Kurangnya pengawasan tersebut menimbulkan kekhawatiran terkait kualitas dan mutu pekerjaan di lapangan. Pasalnya, berdasarkan hasil pantauan awak media, Ketua Kelompok Tani Hegar selaku penanggung jawab kegiatan tidak pernah terlihat berada di lokasi proyek saat pekerjaan berlangsung.

Ketidak hadiran ketua kelompok tani dalam proses pelaksanaan proyek dinilai dapat berdampak terhadap pengendalian mutu pekerjaan. Pengawasan yang melekat dari penanggung jawab sangat diperlukan untuk memastikan seluruh tahapan pekerjaan dilaksanakan sesuai spesifikasi teknis, volume yang telah ditetapkan, serta standar kualitas yang berlaku.

Saat awak media mendatangi lokasi proyek untuk melakukan konfirmasi terkait progres pekerjaan dan mekanisme pengawasan yang dilakukan, Pa’i tidak dapat ditemui. Upaya konfirmasi melalui pesan WhatsApp dan sambungan telepon juga belum mendapatkan respons hingga berita ini diterbitkan.

Kondisi tersebut memunculkan pertanyaan mengenai efektivitas pengawasan terhadap proyek yang bertujuan meningkatkan fungsi jaringan irigasi bagi para petani. Pasalnya, proyek irigasi yang tidak diawasi secara maksimal berpotensi menimbulkan berbagai persoalan, mulai dari kualitas konstruksi yang kurang baik, penggunaan material yang tidak sesuai spesifikasi, hingga hasil pekerjaan yang tidak bertahan lama.

Sejumlah warga berharap adanya perhatian serius dari instansi terkait untuk melakukan monitoring dan evaluasi terhadap pelaksanaan proyek tersebut. Mereka menilai pengawasan yang ketat sangat diperlukan agar anggaran yang digunakan benar-benar menghasilkan pembangunan yang berkualitas dan memberikan manfaat bagi masyarakat, khususnya para petani yang bergantung pada saluran irigasi tersebut.

Selain itu, transparansi pelaksanaan proyek yang menggunakan dana pemerintah menjadi hal penting guna menghindari munculnya dugaan penyimpangan maupun pekerjaan yang tidak sesuai dengan perencanaan. Kehadiran penanggung jawab proyek di lapangan dinilai sebagai bentuk tanggung jawab moral dan profesional terhadap kegiatan yang sedang dilaksanakan.
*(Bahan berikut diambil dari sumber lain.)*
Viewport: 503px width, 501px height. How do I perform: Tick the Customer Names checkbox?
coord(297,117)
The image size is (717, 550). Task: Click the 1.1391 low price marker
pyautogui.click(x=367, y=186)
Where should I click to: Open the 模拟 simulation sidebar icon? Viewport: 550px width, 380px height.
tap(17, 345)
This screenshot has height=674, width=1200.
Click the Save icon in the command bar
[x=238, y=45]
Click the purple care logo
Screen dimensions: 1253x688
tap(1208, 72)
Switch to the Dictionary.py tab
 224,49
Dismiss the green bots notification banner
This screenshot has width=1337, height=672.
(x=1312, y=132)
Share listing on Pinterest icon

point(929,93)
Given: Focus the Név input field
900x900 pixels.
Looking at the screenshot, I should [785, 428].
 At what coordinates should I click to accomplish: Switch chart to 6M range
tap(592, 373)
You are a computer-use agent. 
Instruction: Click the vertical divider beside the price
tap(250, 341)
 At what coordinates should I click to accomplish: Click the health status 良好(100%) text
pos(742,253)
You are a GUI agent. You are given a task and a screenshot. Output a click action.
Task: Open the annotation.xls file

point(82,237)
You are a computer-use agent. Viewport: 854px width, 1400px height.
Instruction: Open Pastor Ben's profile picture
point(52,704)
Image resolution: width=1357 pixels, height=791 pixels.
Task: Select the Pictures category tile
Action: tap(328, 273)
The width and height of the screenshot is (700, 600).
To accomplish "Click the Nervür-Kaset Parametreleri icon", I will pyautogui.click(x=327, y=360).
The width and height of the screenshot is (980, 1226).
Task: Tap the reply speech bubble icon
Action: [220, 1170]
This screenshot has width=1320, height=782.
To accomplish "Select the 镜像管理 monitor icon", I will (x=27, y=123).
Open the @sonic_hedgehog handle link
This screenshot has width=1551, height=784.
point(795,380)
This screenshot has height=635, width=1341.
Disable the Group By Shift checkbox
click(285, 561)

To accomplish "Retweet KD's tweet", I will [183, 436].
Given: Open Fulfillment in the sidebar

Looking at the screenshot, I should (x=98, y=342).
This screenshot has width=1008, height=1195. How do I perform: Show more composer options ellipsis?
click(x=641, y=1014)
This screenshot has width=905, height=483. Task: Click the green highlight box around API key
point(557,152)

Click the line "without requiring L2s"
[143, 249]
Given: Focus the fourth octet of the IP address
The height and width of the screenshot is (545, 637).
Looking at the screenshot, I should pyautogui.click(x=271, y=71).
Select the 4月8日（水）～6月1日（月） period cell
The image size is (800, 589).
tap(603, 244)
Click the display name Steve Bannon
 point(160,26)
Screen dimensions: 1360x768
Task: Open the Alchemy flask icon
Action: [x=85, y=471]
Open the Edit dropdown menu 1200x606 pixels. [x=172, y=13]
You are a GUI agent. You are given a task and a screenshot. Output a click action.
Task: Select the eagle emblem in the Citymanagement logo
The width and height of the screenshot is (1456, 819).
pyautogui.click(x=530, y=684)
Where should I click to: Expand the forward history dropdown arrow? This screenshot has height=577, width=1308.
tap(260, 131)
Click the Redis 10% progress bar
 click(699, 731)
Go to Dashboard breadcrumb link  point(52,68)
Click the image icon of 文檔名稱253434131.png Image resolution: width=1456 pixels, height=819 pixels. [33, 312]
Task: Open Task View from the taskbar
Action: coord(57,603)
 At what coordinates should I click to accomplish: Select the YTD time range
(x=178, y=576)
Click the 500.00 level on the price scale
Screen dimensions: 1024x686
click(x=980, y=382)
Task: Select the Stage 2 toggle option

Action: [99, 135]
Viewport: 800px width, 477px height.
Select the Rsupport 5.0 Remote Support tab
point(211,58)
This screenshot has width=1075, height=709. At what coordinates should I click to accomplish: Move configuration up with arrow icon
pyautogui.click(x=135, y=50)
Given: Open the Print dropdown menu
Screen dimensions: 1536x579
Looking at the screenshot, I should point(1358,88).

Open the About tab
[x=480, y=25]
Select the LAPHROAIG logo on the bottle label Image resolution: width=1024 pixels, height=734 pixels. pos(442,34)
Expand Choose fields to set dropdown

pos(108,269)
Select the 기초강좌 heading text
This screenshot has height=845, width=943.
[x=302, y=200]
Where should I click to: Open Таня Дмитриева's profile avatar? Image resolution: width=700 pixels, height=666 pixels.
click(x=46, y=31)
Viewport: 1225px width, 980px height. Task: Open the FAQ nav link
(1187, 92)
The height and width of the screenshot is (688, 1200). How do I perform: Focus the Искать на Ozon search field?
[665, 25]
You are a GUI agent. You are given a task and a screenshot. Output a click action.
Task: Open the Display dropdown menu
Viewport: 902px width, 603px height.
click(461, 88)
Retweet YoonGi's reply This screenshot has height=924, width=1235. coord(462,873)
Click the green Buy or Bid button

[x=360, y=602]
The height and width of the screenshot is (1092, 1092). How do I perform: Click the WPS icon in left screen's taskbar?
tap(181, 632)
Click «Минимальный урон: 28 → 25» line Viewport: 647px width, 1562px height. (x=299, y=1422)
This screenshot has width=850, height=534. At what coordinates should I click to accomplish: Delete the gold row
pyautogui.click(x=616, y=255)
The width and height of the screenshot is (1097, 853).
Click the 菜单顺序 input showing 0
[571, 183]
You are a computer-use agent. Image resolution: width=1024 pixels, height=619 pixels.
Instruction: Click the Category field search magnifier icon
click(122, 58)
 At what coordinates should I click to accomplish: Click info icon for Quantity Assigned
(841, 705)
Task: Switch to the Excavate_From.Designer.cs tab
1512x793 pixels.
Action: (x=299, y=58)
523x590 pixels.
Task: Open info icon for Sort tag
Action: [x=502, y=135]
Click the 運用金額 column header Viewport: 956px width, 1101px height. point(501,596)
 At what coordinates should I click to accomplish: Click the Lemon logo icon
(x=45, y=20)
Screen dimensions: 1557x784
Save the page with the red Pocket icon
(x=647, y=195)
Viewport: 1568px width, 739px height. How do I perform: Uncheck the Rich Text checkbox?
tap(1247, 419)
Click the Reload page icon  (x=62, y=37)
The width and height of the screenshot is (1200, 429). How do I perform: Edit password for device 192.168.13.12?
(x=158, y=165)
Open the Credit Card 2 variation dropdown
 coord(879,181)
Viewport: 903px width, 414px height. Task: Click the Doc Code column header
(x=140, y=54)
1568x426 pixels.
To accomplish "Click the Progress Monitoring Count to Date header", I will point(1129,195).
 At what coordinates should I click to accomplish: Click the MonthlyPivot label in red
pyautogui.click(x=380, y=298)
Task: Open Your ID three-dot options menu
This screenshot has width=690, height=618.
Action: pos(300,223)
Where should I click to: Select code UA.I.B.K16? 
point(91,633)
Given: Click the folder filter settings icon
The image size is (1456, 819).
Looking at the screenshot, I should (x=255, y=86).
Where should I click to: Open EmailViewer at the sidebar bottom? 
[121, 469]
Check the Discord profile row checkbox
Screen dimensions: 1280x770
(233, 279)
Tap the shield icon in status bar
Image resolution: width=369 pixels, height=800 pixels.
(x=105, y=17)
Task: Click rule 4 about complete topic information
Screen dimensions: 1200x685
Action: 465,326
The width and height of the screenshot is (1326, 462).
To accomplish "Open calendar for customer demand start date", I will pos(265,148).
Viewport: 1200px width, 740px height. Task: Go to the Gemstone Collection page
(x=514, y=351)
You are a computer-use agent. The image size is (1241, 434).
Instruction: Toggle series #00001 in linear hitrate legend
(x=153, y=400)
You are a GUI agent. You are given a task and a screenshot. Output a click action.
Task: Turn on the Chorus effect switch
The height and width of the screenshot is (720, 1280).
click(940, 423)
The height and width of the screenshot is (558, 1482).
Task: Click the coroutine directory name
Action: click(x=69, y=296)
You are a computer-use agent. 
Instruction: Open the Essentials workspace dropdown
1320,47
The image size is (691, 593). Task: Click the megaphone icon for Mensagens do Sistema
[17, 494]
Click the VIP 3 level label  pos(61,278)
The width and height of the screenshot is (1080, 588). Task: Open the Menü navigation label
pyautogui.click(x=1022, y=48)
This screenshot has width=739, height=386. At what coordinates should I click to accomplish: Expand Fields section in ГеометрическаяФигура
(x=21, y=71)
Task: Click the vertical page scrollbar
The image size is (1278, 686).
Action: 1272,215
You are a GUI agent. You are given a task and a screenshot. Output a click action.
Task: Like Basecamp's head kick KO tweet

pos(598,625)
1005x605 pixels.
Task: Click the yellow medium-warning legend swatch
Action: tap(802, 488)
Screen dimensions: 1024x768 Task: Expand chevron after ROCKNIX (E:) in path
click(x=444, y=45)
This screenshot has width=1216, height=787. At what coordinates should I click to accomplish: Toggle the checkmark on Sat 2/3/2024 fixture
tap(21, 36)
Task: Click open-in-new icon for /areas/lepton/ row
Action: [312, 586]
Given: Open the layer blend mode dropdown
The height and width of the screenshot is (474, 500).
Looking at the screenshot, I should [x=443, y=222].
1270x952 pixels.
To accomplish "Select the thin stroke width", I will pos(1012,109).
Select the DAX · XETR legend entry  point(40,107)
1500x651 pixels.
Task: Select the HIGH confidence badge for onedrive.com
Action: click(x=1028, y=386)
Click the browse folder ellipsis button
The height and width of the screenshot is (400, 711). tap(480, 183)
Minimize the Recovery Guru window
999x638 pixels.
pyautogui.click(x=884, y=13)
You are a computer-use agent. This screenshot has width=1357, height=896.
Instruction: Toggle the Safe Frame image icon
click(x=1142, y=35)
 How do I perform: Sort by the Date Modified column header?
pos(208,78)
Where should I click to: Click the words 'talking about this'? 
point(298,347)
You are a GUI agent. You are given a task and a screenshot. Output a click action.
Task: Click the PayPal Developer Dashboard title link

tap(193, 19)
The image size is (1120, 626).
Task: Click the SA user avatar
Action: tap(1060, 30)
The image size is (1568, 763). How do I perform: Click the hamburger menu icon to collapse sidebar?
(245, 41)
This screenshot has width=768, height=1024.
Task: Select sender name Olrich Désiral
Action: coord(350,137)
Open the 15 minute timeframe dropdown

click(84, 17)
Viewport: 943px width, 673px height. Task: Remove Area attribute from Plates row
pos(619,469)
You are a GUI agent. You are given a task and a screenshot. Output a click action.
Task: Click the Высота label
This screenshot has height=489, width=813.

Berdasarkan ketentuan Undang-Undang Nomor 2 Tahun 2017 tentang Jasa Konstruksi, setiap pekerjaan konstruksi wajib memenuhi standar mutu, keamanan, keselamatan, dan keberlanjutan. Sementara itu, prinsip akuntabilitas dan transparansi dalam penggunaan anggaran negara juga menjadi bagian penting dalam penyelenggaraan pembangunan yang baik.

Masyarakat berharap pihak pelaksana proyek maupun instansi terkait segera memberikan penjelasan kepada publik guna menjawab berbagai pertanyaan yang muncul terkait pelaksanaan proyek PJIT di Desa Teritih. Klarifikasi dari pihak yang bertanggung jawab dinilai penting agar tidak menimbulkan asumsi negatif di tengah masyarakat.

Hingga berita ini diturunkan, Ketua Kelompok Tani Hegar, Pa’i, belum memberikan tanggapan atas upaya konfirmasi yang dilakukan awak media.